Today, there are very few remnants in Nome of the 1925 serum run that inspired the Iditarod race. 

The event was perhaps the most legendary moment in sled dog history--  when a team of more than 100 dogs brought life-saving serum to Nome. 

The more than 1000-mile relay to stop the diphtheria outbreak shined a national spotlight on Nome. But today, there’s little left in Nome still standing from that time. 

Urtha Lenharr is a musher on a mission to save a piece of that history. Lenharr is determined to save a home which once belonged to Leonhard Seppala, a musher who was instrumental in the 1925 serum race to Nome.

"It’s just a part of history that we hate to see torn back down and destroyed," Lenharr said. "The city of Nome wants to get rid of some of the houses that are vacant because they are fire hazards."

Lenharr wants to restore the building and the memory of Sepalla’s dogs.

"It was his dog Balto and Togo that ended up coming into Nome with serum," Lenharr said. 

Balto took the gold for that one with musher Gunnar Kaasen. But Fritz, who ran a longer stretch of the serum race with Sepalla, is on display in the Carrie M. McLain Memorial Museum in Nome. 

"Fritz is often called the unsung hero," said Amy Phillips-Chan, the museum's director. "The original plan, as it’s told, is that Seppala was supposed to make the final run into Nome and Gunnar Kaasen came in and said 'I’ll take the serum from here."

The medicine saved dozens of lives-- and potentially an entire town. 

Now, Lenharr wants to revive that legacy by breathing new life into an old home. 

Every year, Iditarod mushers run a race similar to the Great Serum Race-- training teams to cross almost a thousand miles of Alaska wilderness to reach Nome. 

Though the race and Nome have changed over time, Iditarod keeps that iconic moment alive in the hearts and minds of Alaskans and the world.

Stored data
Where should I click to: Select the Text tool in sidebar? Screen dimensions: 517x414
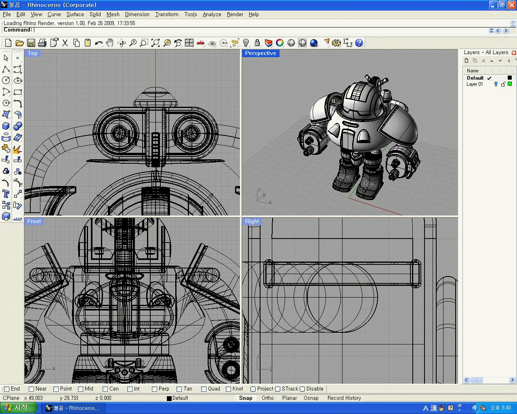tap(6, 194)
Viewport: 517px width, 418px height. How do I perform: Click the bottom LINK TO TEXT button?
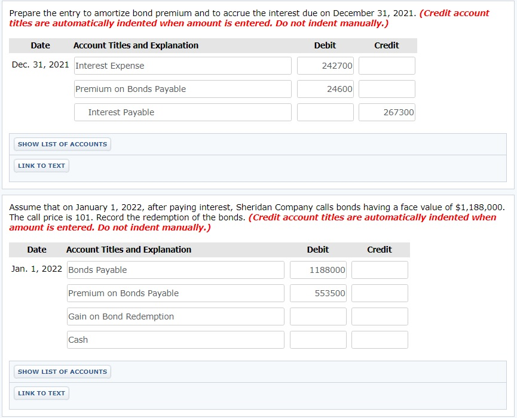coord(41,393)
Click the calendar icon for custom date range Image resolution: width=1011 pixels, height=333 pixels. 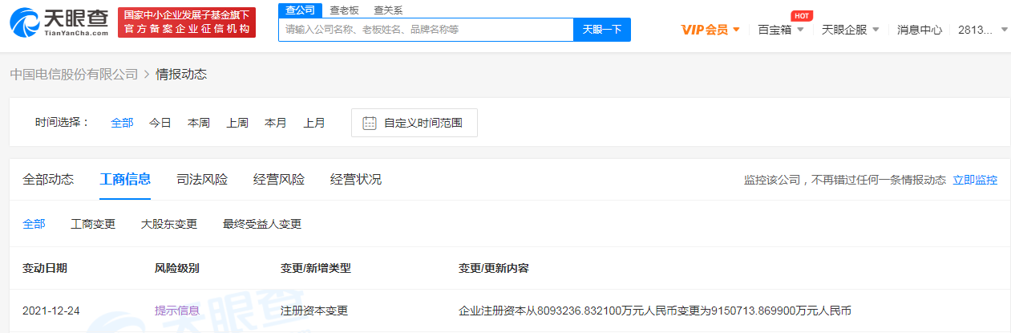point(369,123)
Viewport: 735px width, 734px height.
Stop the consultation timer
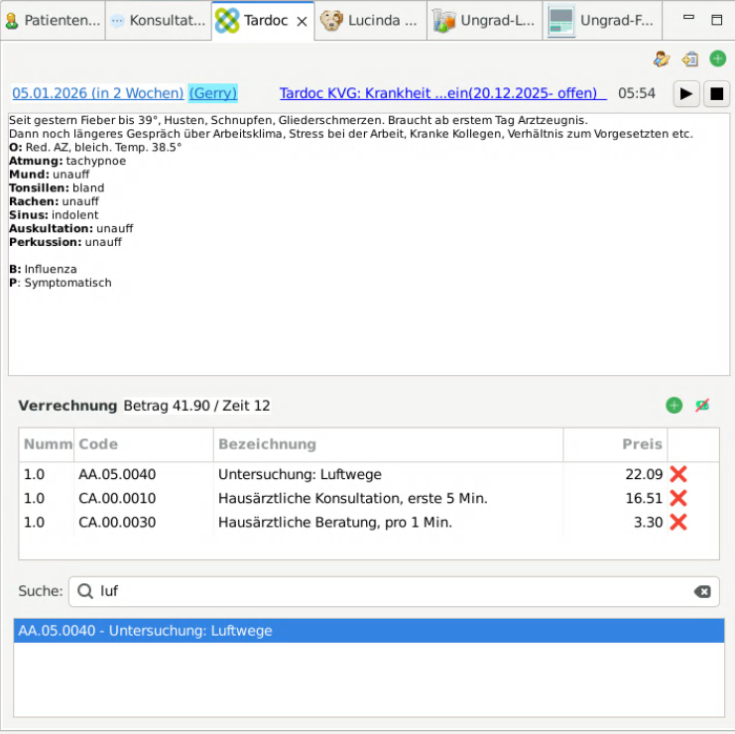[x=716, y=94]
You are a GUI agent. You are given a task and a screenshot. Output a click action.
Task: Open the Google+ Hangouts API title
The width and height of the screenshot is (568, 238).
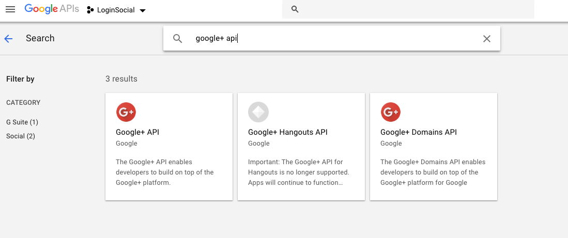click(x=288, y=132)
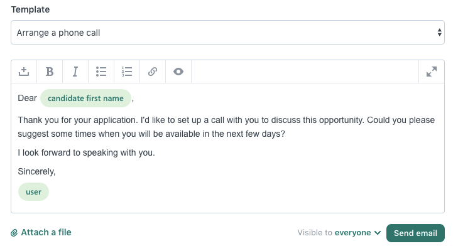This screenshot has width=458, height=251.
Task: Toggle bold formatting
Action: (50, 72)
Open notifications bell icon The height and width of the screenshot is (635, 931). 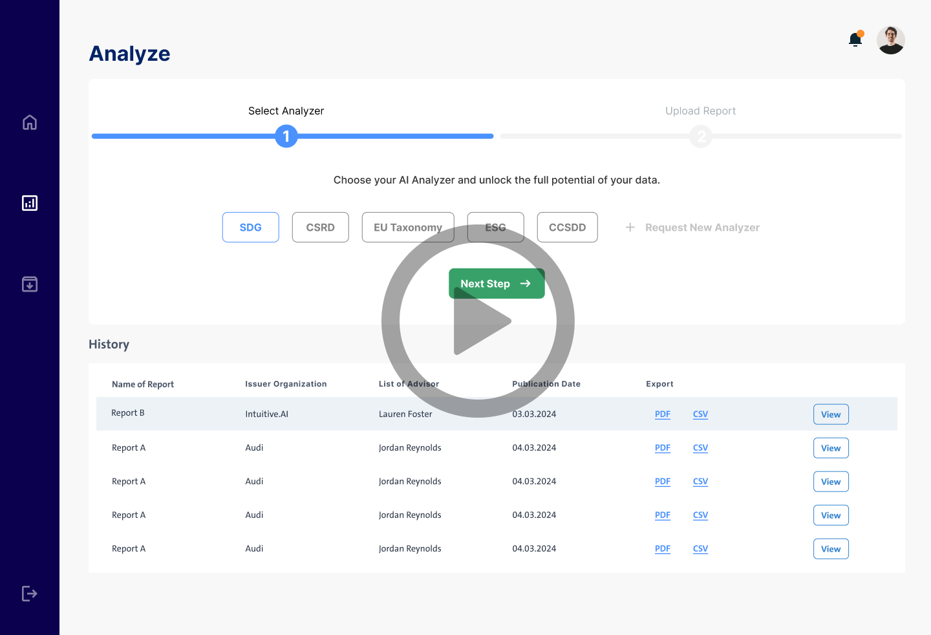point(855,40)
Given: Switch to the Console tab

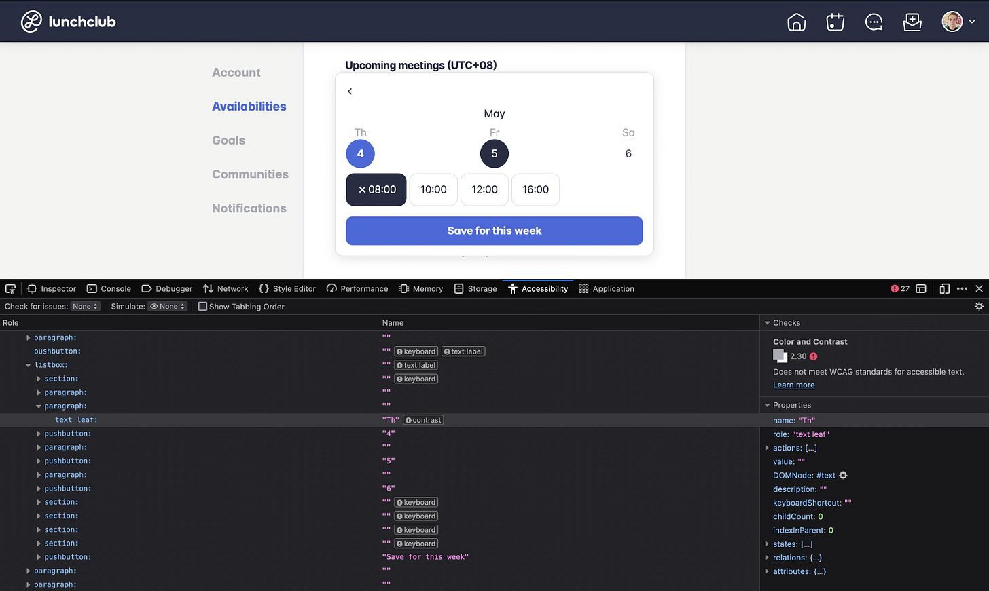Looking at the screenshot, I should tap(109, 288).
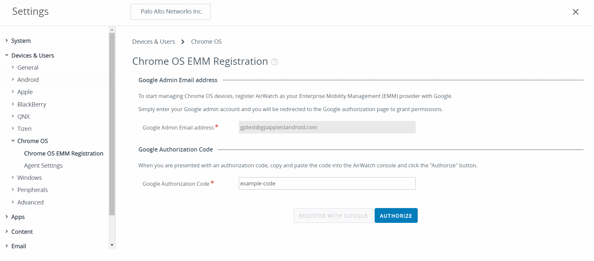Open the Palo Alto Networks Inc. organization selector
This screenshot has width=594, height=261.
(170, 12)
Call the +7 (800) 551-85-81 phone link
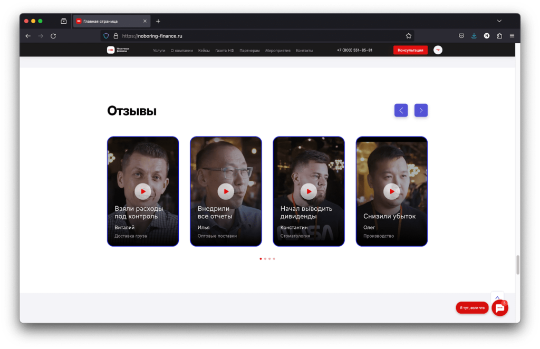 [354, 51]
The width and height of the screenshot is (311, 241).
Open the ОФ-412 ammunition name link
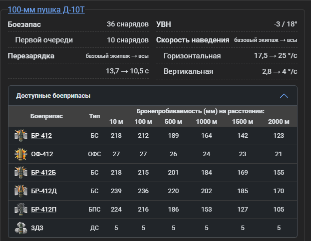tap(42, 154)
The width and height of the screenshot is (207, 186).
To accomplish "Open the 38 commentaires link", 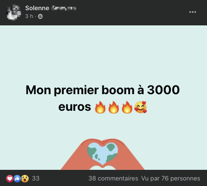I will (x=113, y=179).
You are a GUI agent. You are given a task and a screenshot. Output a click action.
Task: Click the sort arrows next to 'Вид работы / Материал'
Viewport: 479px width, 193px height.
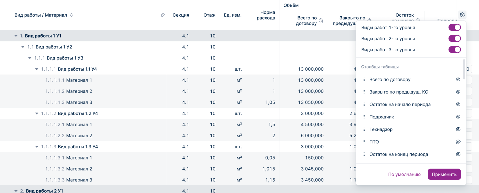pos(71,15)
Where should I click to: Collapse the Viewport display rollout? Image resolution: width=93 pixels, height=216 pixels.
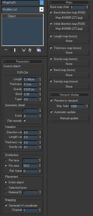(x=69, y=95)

* _BRIEF_
In the article about the 1925 serum run, switch "mission" to "quest" and give the part from "Urtha Lenharr is" to "race to Nome." again.

* _WRITTEN ANSWER_
Urtha Lenharr is a musher on a quest to save a piece of that history. Lenharr is determined to save a home which once belonged to Leonhard Seppala, a musher who was instrumental in the 1925 serum race to Nome.